Change subject: host stats: Collect stats from online cpu cores only
......................................................................

host stats: Collect stats from online cpu cores only

When a cpu goes offline while libvirtd is running, the getVdsStats call
still tries to collect sampling data for this CPU and fails with an
exception.

When vdsm is already running, it is enough to do something like

  echo 0 > /sys/devices/system/cpu/cpu2/online

to break getVdsStats.

When libvirtd is running and both CPUs are online, vdsm reports
stats for two cores:

 $ vdsClient -s 0 getVdsStats
        [...]
        cpuStatistics = {
                         '0': {'cpuIdle': '90.74',
                               'cpuSys': '1.40',
                               'cpuUser': '7.86',
                               'nodeIndex': 0},
                         '1': {'cpuIdle': '96.07',
                               'cpuSys': '0.47',
                               'cpuUser': '3.46',
                               'nodeIndex': 0}
                        }
        [...]

When only one CPU out of two has been online before libvirtd was
started, vdsm reports stats for the one online core:

 $ vdsClient -s 0 getVdsStats
        [...]
        cpuStatistics = {
                         '0': {'cpuIdle': '90.74',
                               'cpuSys': '1.40',
                               'cpuUser': '7.86',
                               'nodeIndex': 0}
                        }
        [...]

When one CPU went offline after libvirtd has been started, vdsm threw
an exception.
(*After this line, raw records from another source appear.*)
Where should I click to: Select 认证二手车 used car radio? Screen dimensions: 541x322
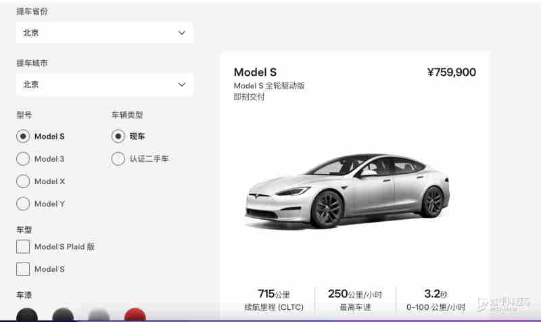tap(118, 159)
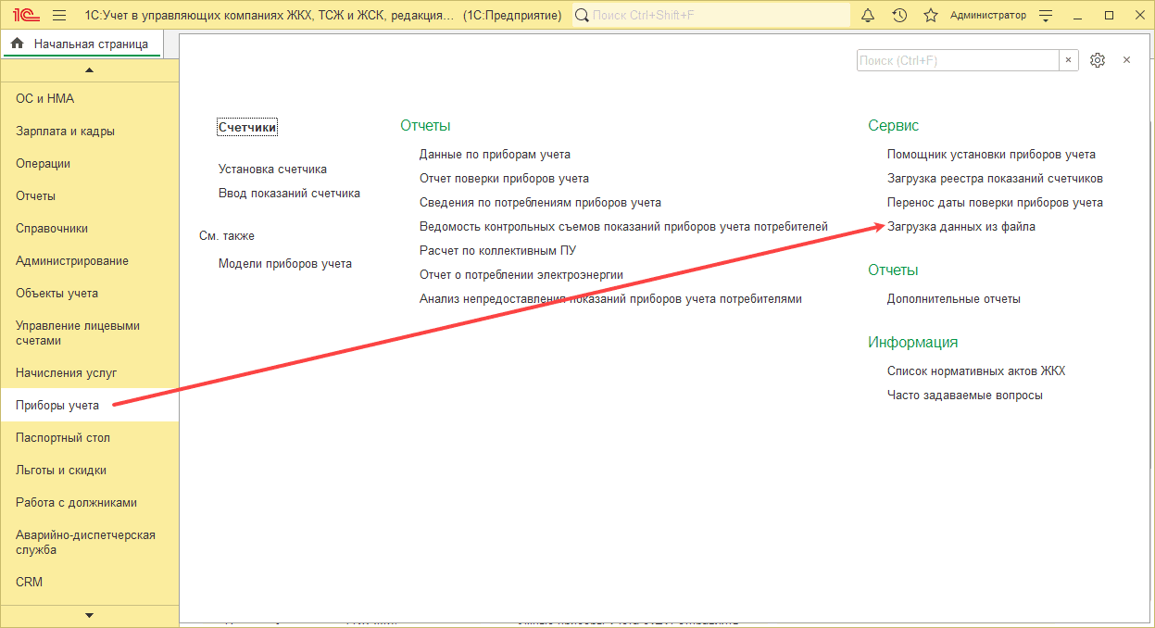Open Зарплата и кадры section
Viewport: 1155px width, 628px height.
65,132
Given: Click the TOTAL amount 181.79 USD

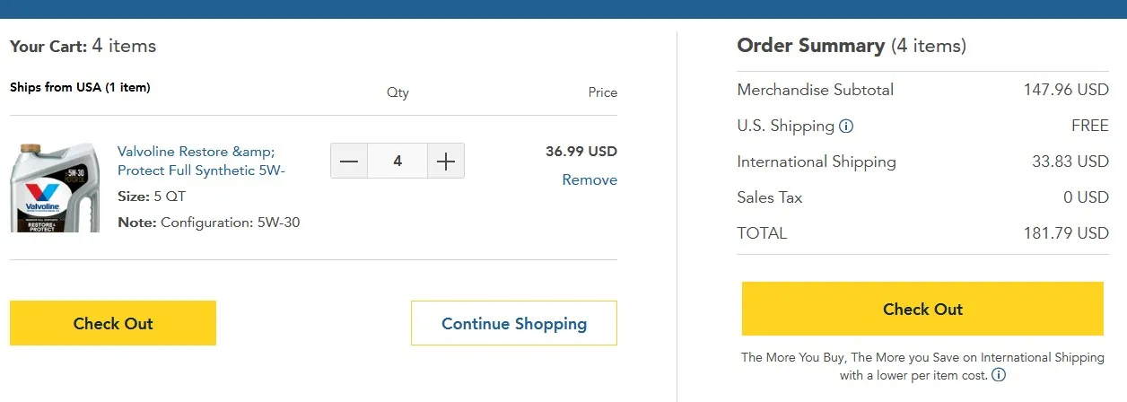Looking at the screenshot, I should tap(1066, 233).
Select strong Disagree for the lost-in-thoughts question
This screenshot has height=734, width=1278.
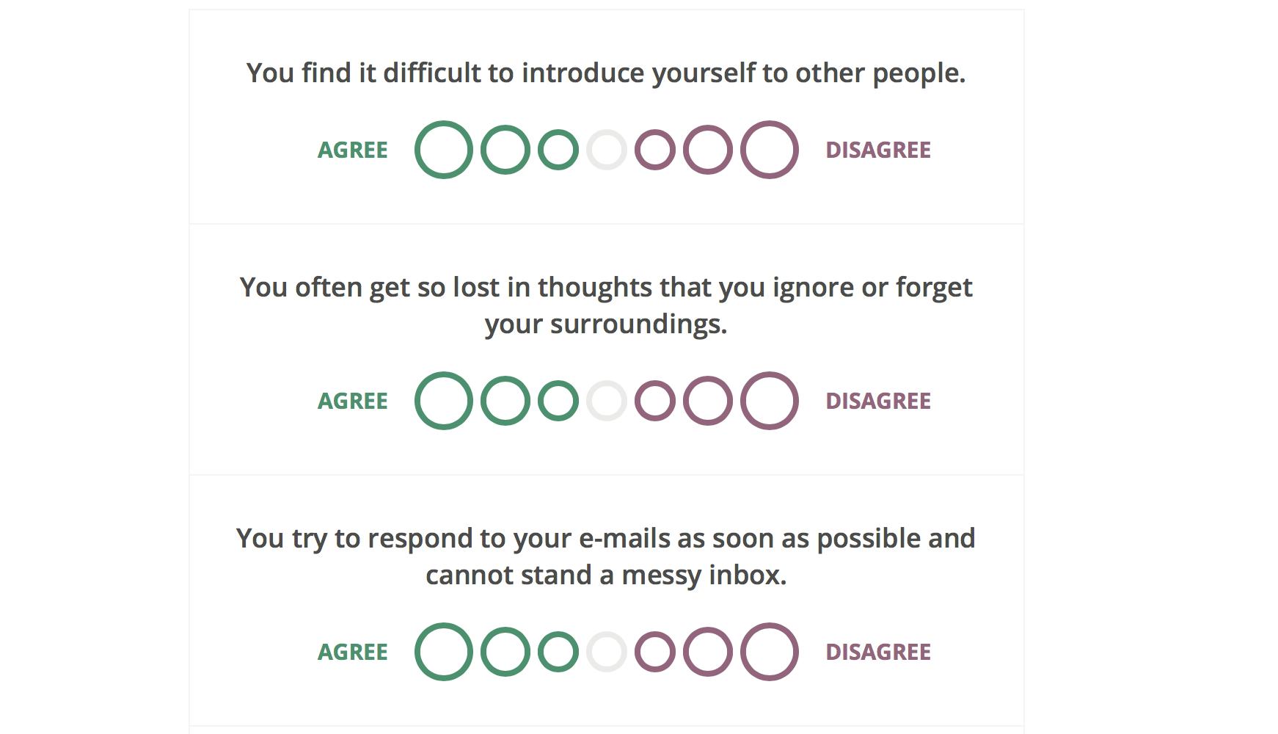tap(768, 400)
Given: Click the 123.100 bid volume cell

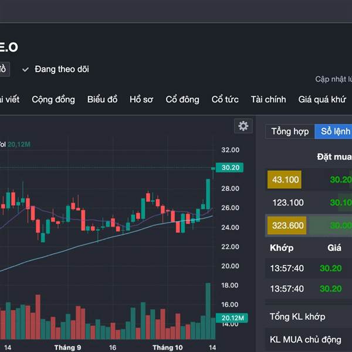Looking at the screenshot, I should click(x=287, y=202).
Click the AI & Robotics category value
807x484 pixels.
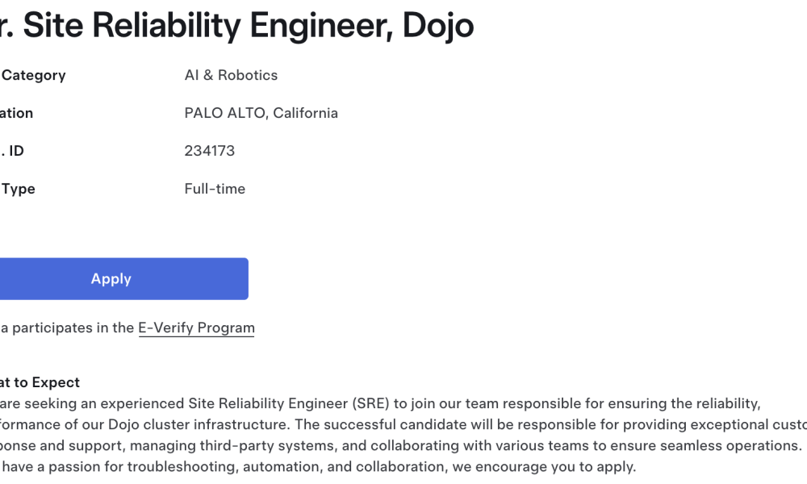231,75
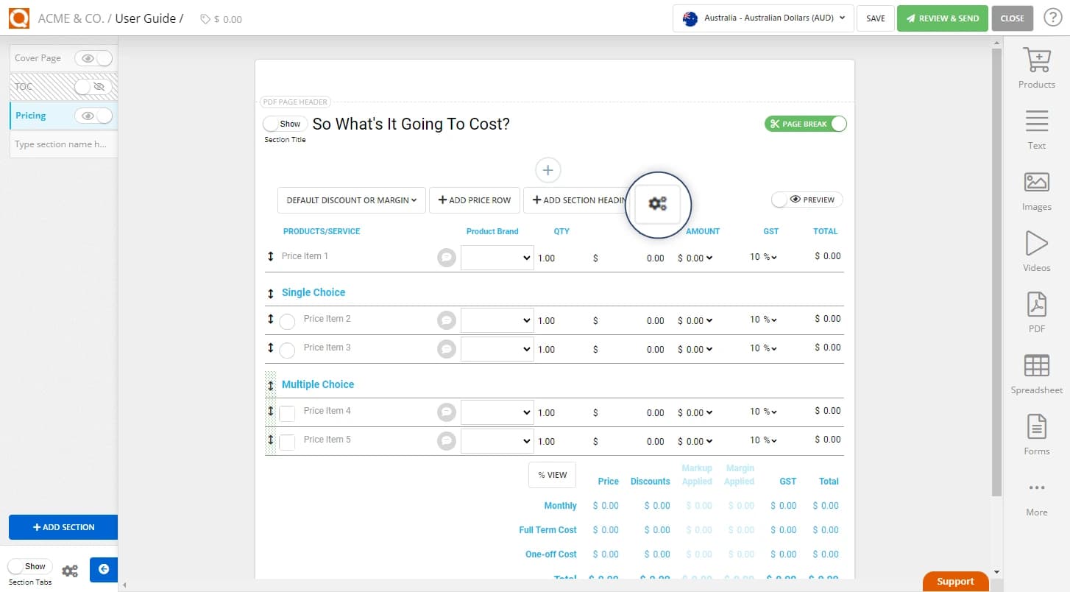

With this patch getVdsStats reports only stats from the
remaining online CPU:

 $ vdsClient -s 0 getVdsStats
        [...]
        cpuStatistics = {
                         '0': {'cpuIdle': '90.74',
                               'cpuSys': '1.40',
                               'cpuUser': '7.86',
                               'nodeIndex': 0}
                        }
        [...]

Bug-Url: https://bugzilla.redhat.com/show_bug.cgi?id=1264003
Change-Id: Ia9c247f9138e02a9230a0849a04cb2e1705e7fac
Signed-off-by: Roman Mohr <[email protected]>
Reviewed-on: https://gerrit.ovirt.org/46269
Reviewed-by: Nir Soffer <[email protected]>
Continuous-Integration: Jenkins CI
Reviewed-by: Francesco Romani <[email protected]>
Reviewed-by: Milan Zamazal <[email protected]>
Reviewed-by: Martin Polednik <[email protected]>
---
M tests/samplingTests.py
M tests/vmfakelib.py
M vdsm/virt/sampling.py
3 files changed, 98 insertions(+), 50 deletions(-)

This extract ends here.